Добавить в цитаты Настройки чтения

Страница 13 из 24

Через три дня в джипе, арендованном кришнаитами из Австралии, я ехала по красной бенгальской земле. Мимо пролетают пальмы, воловьи упряжки и плантации бананов. Из школы гурьбой возвращаются в деревню дети в школьной форме. Некоторые идут босиком. Женщины несут на голове корзины с бананами и детей, придерживая их на бедре. Крестьянин тянет на веревке упирающегося теленка. Мелькают заборы и стволы деревьев, покрытые налепленными коровьими лепешками с отпечатком женской ладошки. В Бенгалии их сушат как топливо для ежедневной варки риса.

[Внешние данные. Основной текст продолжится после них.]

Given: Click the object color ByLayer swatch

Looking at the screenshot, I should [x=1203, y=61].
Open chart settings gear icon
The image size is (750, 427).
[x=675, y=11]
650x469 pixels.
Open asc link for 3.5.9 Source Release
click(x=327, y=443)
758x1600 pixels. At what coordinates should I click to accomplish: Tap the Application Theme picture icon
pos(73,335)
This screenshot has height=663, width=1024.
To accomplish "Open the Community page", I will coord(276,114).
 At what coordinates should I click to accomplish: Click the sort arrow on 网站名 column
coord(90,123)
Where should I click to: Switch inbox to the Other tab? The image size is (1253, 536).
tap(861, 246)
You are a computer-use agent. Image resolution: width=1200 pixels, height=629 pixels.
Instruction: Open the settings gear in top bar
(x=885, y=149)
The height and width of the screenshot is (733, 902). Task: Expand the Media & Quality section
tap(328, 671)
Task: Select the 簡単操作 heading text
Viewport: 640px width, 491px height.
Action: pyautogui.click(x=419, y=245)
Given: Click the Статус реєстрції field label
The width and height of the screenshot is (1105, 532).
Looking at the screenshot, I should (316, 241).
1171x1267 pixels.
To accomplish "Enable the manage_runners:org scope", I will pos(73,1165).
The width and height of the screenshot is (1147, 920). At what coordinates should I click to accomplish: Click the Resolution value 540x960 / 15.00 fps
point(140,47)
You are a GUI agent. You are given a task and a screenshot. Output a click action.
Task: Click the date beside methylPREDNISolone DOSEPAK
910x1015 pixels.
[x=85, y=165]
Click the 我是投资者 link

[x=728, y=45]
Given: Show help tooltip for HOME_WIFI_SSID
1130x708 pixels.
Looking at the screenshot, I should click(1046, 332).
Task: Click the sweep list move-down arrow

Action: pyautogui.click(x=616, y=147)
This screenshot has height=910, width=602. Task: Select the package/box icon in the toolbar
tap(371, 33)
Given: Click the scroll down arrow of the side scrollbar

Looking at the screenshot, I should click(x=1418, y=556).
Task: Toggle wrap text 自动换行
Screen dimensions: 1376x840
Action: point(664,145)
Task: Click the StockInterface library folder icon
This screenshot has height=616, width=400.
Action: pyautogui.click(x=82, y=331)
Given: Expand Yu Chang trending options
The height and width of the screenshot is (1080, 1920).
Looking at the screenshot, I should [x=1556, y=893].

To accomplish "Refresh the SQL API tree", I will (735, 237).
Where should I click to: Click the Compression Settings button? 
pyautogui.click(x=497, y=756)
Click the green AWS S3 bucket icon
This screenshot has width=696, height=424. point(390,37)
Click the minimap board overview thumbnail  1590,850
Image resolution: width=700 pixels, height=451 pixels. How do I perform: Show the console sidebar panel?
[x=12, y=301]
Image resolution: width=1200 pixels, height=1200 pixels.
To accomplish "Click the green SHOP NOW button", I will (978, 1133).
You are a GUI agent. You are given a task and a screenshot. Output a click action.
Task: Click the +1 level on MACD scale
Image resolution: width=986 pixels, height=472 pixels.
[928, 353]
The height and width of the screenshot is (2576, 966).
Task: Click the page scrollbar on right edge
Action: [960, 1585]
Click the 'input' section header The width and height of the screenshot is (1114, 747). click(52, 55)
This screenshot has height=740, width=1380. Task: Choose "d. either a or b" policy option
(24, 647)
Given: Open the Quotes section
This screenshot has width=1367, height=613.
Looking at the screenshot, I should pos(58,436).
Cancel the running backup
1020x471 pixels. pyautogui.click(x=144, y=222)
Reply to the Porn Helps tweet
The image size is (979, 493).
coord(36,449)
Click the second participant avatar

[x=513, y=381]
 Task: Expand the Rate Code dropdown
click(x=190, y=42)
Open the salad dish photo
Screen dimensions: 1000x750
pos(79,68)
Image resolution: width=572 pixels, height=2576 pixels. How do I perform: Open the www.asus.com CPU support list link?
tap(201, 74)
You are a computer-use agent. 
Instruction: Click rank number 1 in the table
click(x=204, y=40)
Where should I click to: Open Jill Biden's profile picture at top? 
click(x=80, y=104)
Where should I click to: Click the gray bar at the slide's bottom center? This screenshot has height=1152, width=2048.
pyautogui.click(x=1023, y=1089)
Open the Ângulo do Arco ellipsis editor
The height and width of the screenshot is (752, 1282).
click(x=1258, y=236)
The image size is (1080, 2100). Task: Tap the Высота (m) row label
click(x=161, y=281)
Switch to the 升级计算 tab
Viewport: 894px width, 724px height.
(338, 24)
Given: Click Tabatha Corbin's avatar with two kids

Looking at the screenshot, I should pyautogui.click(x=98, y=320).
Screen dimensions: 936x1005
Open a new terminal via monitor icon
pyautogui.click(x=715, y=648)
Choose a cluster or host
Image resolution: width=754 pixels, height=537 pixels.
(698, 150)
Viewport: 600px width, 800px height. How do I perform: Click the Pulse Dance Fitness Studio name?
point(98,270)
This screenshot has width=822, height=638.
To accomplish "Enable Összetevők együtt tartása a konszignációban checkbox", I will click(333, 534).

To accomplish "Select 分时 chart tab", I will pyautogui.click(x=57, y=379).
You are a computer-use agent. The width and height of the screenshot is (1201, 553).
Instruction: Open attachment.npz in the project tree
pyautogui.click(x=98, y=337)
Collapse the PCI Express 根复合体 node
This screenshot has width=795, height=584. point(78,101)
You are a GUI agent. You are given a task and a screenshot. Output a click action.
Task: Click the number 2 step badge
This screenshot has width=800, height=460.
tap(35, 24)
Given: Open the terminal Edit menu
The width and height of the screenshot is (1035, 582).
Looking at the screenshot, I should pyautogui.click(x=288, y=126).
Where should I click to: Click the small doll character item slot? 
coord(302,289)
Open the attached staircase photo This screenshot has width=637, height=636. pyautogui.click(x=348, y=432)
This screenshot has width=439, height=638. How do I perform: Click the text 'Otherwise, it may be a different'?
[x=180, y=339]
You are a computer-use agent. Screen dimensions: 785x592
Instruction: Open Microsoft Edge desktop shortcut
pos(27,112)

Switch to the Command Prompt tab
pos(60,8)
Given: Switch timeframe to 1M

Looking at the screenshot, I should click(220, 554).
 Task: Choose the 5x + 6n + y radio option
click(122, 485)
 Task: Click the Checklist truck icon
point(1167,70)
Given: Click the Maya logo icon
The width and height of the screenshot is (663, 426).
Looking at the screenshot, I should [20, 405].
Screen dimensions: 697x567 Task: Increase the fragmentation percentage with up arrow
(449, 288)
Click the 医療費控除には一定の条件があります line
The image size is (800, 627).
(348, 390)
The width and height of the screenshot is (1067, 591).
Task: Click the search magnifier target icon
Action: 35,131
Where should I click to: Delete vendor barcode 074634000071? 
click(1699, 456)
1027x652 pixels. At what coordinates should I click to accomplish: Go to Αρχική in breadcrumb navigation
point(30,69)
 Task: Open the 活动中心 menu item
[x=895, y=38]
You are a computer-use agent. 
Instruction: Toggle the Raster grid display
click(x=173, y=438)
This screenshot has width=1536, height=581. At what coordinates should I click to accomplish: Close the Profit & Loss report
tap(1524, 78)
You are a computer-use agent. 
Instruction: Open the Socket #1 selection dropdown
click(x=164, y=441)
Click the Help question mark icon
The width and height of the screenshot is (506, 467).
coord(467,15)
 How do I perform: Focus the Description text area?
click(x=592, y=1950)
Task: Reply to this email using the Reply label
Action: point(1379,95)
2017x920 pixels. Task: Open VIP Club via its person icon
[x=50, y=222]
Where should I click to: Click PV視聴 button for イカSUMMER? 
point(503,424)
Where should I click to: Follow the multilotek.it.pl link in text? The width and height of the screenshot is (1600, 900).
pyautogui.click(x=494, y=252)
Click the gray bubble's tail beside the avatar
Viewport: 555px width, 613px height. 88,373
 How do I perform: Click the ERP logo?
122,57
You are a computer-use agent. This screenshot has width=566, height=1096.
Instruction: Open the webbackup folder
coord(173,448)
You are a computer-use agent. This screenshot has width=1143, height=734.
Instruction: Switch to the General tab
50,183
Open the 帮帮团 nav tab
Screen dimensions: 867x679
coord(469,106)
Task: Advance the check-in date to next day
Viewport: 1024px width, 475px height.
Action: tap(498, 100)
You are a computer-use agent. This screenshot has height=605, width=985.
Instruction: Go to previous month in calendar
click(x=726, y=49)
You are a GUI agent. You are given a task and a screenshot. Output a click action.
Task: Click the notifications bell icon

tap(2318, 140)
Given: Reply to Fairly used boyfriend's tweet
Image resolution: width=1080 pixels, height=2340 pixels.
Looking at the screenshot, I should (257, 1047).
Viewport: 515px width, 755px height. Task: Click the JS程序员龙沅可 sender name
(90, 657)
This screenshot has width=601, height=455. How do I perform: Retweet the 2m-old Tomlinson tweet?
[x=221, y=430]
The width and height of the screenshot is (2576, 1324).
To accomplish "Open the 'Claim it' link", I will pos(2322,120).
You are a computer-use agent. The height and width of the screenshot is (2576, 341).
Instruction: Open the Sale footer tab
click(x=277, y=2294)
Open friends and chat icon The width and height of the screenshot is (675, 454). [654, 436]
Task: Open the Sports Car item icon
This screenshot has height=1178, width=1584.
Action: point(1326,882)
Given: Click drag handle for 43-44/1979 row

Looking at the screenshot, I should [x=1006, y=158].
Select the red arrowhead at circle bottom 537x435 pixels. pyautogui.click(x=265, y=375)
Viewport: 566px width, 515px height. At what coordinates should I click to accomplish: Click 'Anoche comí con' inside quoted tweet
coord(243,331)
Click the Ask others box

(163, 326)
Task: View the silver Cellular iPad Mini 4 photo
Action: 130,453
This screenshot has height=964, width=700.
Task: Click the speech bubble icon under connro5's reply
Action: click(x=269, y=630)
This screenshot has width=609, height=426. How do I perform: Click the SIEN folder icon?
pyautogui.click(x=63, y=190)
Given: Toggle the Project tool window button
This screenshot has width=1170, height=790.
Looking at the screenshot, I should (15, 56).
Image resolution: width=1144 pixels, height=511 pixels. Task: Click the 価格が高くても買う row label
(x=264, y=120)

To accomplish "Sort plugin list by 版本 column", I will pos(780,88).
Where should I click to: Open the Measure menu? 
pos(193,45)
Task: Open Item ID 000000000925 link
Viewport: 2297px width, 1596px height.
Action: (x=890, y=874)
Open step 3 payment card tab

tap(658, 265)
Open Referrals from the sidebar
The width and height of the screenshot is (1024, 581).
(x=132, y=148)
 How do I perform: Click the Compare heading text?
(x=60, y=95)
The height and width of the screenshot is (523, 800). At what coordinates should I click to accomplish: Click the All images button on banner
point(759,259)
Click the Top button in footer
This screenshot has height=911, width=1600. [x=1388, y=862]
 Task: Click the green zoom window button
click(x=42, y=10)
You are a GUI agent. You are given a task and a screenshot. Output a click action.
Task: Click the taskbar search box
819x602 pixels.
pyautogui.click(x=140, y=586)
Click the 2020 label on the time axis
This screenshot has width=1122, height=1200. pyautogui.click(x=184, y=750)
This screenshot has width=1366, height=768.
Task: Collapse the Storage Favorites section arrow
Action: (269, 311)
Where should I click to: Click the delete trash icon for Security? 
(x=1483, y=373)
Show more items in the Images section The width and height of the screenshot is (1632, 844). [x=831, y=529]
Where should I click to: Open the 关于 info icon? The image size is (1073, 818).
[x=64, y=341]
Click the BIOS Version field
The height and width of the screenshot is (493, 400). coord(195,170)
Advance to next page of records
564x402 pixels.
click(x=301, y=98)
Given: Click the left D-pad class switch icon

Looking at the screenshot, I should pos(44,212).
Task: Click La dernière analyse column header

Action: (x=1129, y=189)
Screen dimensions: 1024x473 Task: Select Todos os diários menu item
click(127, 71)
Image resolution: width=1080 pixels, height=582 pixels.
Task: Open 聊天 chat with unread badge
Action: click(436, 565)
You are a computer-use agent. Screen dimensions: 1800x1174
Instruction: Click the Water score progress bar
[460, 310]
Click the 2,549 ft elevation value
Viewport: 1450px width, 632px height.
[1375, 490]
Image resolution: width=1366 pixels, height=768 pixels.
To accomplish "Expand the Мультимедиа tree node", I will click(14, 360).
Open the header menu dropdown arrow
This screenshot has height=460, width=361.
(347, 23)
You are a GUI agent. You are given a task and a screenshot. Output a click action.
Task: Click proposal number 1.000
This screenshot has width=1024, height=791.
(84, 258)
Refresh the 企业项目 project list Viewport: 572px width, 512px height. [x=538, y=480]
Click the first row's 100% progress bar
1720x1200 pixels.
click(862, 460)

Струится дорога. Глаз выхватывает из пестрой светотени то молодую женщину с черным лицом, прижимающую к груди голого ребенка; то мальчика, играющего с черепахой; то полицейских в форме песочного цвета, приветственно машущих бамбуковыми дубинками, то яркое видение базара. Брызжет горячее масло на сковородках, зеленые и желтые сласти лежат на блюдах. Резко пахнет поджаренным луком, чесноком и кизячным дымом. Садху сидят под смоковницей, пережидая полуденный зной. Собаки лежат, высунув языки. Ближе к дороге, на деревянной раме с веревочной сеткой, сидит, скрестив ноги, старик в белом. Проезжает мимо длинная свадебная процессия. Гремит музыка. У жениха, сидящего на белом коне, бусами завешано лицо. Слон, которому раскрасили уши и хобот, возглавляет кавалькаду, освещенную многочисленными светильниками, а длинные провода тянутся к замыкающим кортеж тележкам, на которых везут грохочущие генераторы.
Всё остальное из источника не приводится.